Out There :: Lesbian Love in Midcentury NYC

Roberto Friedman READ TIME: 3 MIN.

Lesbian crime novelist Patricia Highsmith 's chilly, psychologically complex works have long appealed to filmmakers. Her Tom Ripley novels have inspired such different directors Wim Wenders and Anthony Minghella, while "Strangers on a Train" went right to the genius of Alfred Hitchcock.

But only now has her single lesbian love novel, "The Price of Salt" (1952), come to the big screen. Director Todd Haynes' film adaptation "Carol" (written by Phyllis Nagy) opens this Friday in Bay Area moviehouses.

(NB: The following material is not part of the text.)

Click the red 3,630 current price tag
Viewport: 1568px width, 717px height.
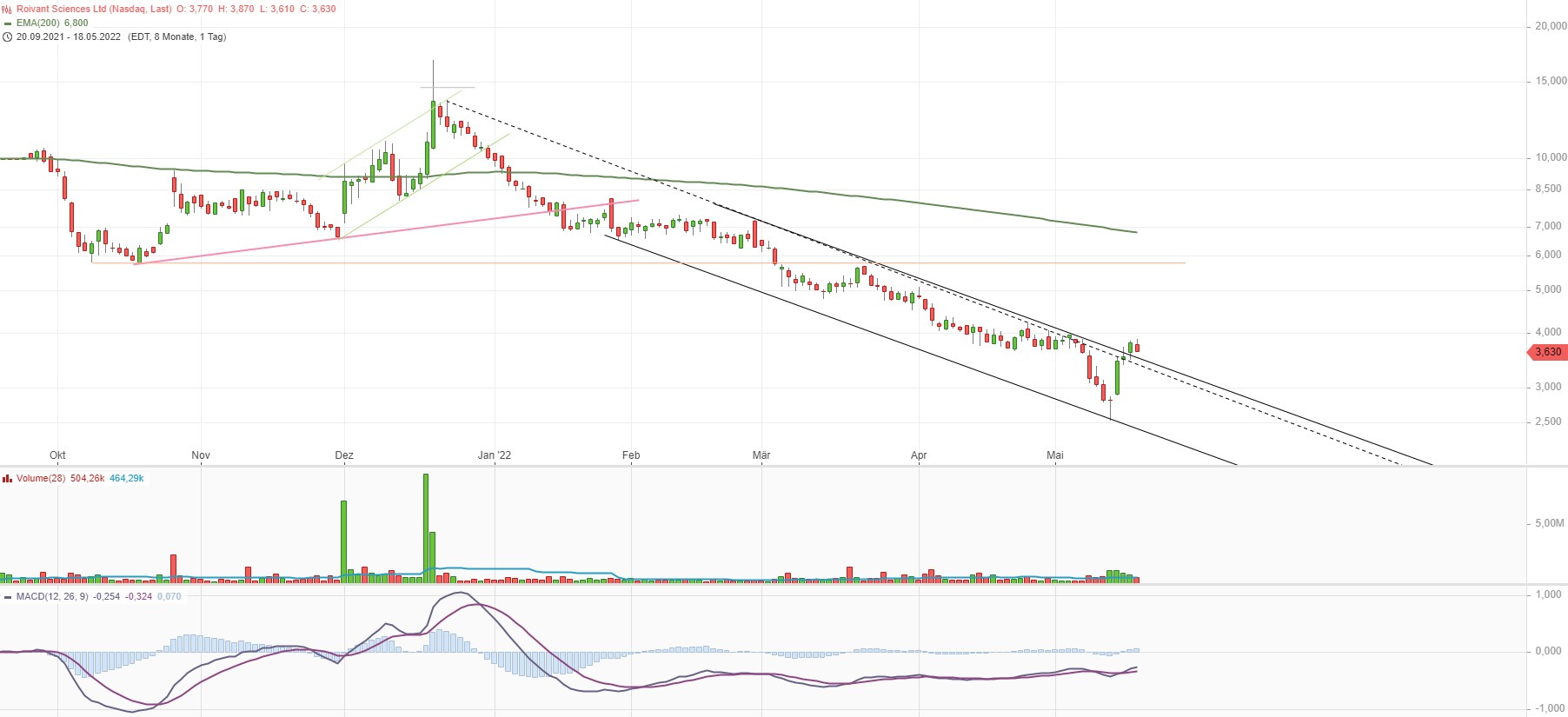click(1547, 352)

Highsmith biographer Joan Schenkar ("The Talented Miss Highsmith") shared some of the back-story in a New York Times piece last week. "She was writing a novel of lacerating self-exposure and lesbian love in an era with little tolerance for either," writes Schenkar.

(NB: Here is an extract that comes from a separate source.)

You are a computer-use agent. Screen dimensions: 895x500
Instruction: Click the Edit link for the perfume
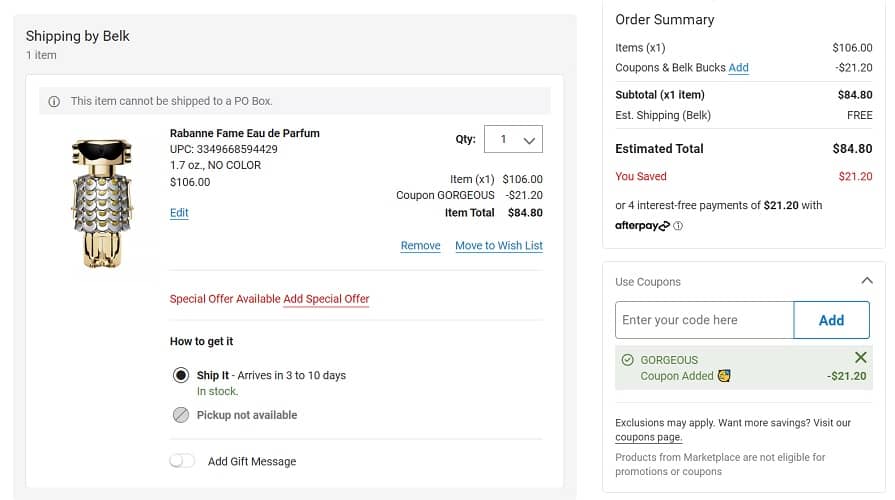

So fearless in many facets of her life, Highsmith shrank away from the gay-liberationist implications of her second novel. She was "so shamed by her subject that she published the novel under a pseudonym (Claire Morgan); dedicated it, with exquisite misdirection, to three people who didn't exist (Edna, Jordy and Jeff); left the country before it went on sale; and refused to acknowledge her authorship for 40 years."

Here's a plot synopsis from press materials, to whet the appetite: "Carol follows two women from different backgrounds who find themselves in an unexpected love affair in 1950s New York. As conventional norms of the time challenge their undeniable attraction, an honest story emerges to reveal the resilience of the heart in the face of change. A young woman in her 20s, Therese Belivet (Rooney Mara) is a clerk working in a Manhattan department store and dreaming of a more fulfilling life when she meets Carol (Cate Blanchett), an alluring woman trapped in a loveless marriage. As an immediate connection sparks between them, the innocence of their first encounter dims and their connection deepens. While Carol breaks free from the confines of marriage, her husband (Kyle Chandler) begins to question her competence as a mother as her involvement with Therese and close relationship with her best friend Abby (Sarah Paulson) come to light." Here's Out There's suggested tag-line, which we offer the distributor for free: "Like sands through the hourglass, these are the Days of Our Lesbian Lives." Coming to the Embarcadero Cinemas and other Bay Area theaters.

Maddin Dreams

So much is opening this week that appeals to OT's moviegoing appetite. Again from promotional press materials: " 'The Forbidden Room' is Guy Maddin's ultimate epic phantasmagoria. Honoring classic cinema while electrocuting it with energy, this Russian nesting doll of a film begins (after a prologue on how to take a bath) with the crew of a doomed submarine chewing flapjacks in a desperate attempt to breathe the oxygen within. Suddenly, impossibly, a lost woodsman wanders into their company and tells his tale of escaping from a fearsome clan of cave-dwellers. From here, Maddin and co-director Evan Johnson take us high into the air, around the world, and into dreamscapes, spinning tales of amnesia, captivity, deception and murder, skeleton women and vampire bananas.

"Playing like some glorious meeting between Italo Calvino, Sergei Eisenstein and a perverted six-year-old child, 'The Forbidden Room' is Maddin's grand ode to lost cinema. Created with the help of master poet John Ashbery, the film features Mathieu Amalric, Udo Kier, Charlotte Rampling, Geraldine Chaplin, Roy Dupuis, Clara Furey, Louis Negin, Maria de Medeiros, Jacques Nolot, Adele Haenel, Amira Casar and Elina Lowensohn as a cavalcade of misfits, thieves and lovers, all joined in the joyful delirium of the kaleidoscopic viewing experience."

Plays Fri., Nov. 27-Thurs., Dec. 3, at the Roxie Theatre in SF. On Sat., Nov. 28, Maddin will appear via Skype in conversation with Roxie executive director Dave Cowen . The exact time is TBA.